All of the data below is to be returned unaltered.

Given information START

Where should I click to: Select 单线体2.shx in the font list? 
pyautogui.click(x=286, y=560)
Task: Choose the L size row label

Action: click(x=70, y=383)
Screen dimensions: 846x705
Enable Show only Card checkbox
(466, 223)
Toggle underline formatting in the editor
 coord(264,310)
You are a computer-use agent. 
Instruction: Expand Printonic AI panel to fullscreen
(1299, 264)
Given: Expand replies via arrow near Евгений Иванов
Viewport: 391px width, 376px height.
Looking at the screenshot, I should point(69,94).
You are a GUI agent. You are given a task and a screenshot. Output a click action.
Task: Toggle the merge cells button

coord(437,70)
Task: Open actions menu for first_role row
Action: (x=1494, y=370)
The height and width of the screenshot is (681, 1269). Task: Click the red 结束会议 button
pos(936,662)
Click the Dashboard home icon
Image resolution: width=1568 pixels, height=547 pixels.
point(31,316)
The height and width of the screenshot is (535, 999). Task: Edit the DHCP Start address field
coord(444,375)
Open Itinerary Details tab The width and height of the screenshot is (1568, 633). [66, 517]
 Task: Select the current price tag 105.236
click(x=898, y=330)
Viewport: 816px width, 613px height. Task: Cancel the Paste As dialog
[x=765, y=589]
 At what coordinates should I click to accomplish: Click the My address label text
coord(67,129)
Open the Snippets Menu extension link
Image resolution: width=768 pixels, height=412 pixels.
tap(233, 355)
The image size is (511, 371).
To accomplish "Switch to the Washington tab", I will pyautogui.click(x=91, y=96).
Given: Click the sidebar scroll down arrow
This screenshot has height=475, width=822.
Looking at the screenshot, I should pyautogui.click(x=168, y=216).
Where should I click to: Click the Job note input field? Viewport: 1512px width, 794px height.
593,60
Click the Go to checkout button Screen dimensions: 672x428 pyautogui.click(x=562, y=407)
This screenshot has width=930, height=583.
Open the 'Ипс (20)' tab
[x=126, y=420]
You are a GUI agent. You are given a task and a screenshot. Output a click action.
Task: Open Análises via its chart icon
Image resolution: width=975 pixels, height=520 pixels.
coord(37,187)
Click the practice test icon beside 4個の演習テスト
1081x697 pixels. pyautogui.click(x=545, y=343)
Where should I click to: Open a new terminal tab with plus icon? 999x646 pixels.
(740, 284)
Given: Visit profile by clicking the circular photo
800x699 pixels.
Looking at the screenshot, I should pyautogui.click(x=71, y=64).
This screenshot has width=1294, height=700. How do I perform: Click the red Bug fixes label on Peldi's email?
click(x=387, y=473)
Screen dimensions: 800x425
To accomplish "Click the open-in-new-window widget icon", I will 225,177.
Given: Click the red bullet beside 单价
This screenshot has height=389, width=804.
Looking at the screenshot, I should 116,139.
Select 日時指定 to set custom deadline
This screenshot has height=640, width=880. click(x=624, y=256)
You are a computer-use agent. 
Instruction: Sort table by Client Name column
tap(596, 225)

Given information END

Expected answer:
Where should I click to: Select 单线体2.shx in the font list? 
pyautogui.click(x=286, y=560)
Task: Choose the L size row label

Action: click(x=70, y=383)
Screen dimensions: 846x705
Enable Show only Card checkbox
(466, 223)
Toggle underline formatting in the editor
 coord(264,310)
You are a computer-use agent. 
Instruction: Expand Printonic AI panel to fullscreen
(1299, 264)
Given: Expand replies via arrow near Евгений Иванов
Viewport: 391px width, 376px height.
Looking at the screenshot, I should point(69,94).
You are a GUI agent. You are given a task and a screenshot. Output a click action.
Task: Toggle the merge cells button

coord(437,70)
Task: Open actions menu for first_role row
Action: (x=1494, y=370)
The height and width of the screenshot is (681, 1269). Task: Click the red 结束会议 button
pos(936,662)
Click the Dashboard home icon
Image resolution: width=1568 pixels, height=547 pixels.
point(31,316)
The height and width of the screenshot is (535, 999). Task: Edit the DHCP Start address field
coord(444,375)
Open Itinerary Details tab The width and height of the screenshot is (1568, 633). [66, 517]
 Task: Select the current price tag 105.236
click(x=898, y=330)
Viewport: 816px width, 613px height. Task: Cancel the Paste As dialog
[x=765, y=589]
 At what coordinates should I click to accomplish: Click the My address label text
coord(67,129)
Open the Snippets Menu extension link
Image resolution: width=768 pixels, height=412 pixels.
tap(233, 355)
The image size is (511, 371).
To accomplish "Switch to the Washington tab", I will pyautogui.click(x=91, y=96).
Given: Click the sidebar scroll down arrow
This screenshot has height=475, width=822.
Looking at the screenshot, I should pyautogui.click(x=168, y=216).
Where should I click to: Click the Job note input field? Viewport: 1512px width, 794px height.
593,60
Click the Go to checkout button Screen dimensions: 672x428 pyautogui.click(x=562, y=407)
This screenshot has width=930, height=583.
Open the 'Ипс (20)' tab
[x=126, y=420]
You are a GUI agent. You are given a task and a screenshot. Output a click action.
Task: Open Análises via its chart icon
Image resolution: width=975 pixels, height=520 pixels.
coord(37,187)
Click the practice test icon beside 4個の演習テスト
1081x697 pixels. pyautogui.click(x=545, y=343)
Where should I click to: Open a new terminal tab with plus icon? 999x646 pixels.
(740, 284)
Given: Visit profile by clicking the circular photo
800x699 pixels.
Looking at the screenshot, I should pyautogui.click(x=71, y=64).
This screenshot has width=1294, height=700. How do I perform: Click the red Bug fixes label on Peldi's email?
click(x=387, y=473)
Screen dimensions: 800x425
To accomplish "Click the open-in-new-window widget icon", I will 225,177.
Given: Click the red bullet beside 单价
This screenshot has height=389, width=804.
Looking at the screenshot, I should 116,139.
Select 日時指定 to set custom deadline
This screenshot has height=640, width=880. click(x=624, y=256)
You are a computer-use agent. 
Instruction: Sort table by Client Name column
tap(596, 225)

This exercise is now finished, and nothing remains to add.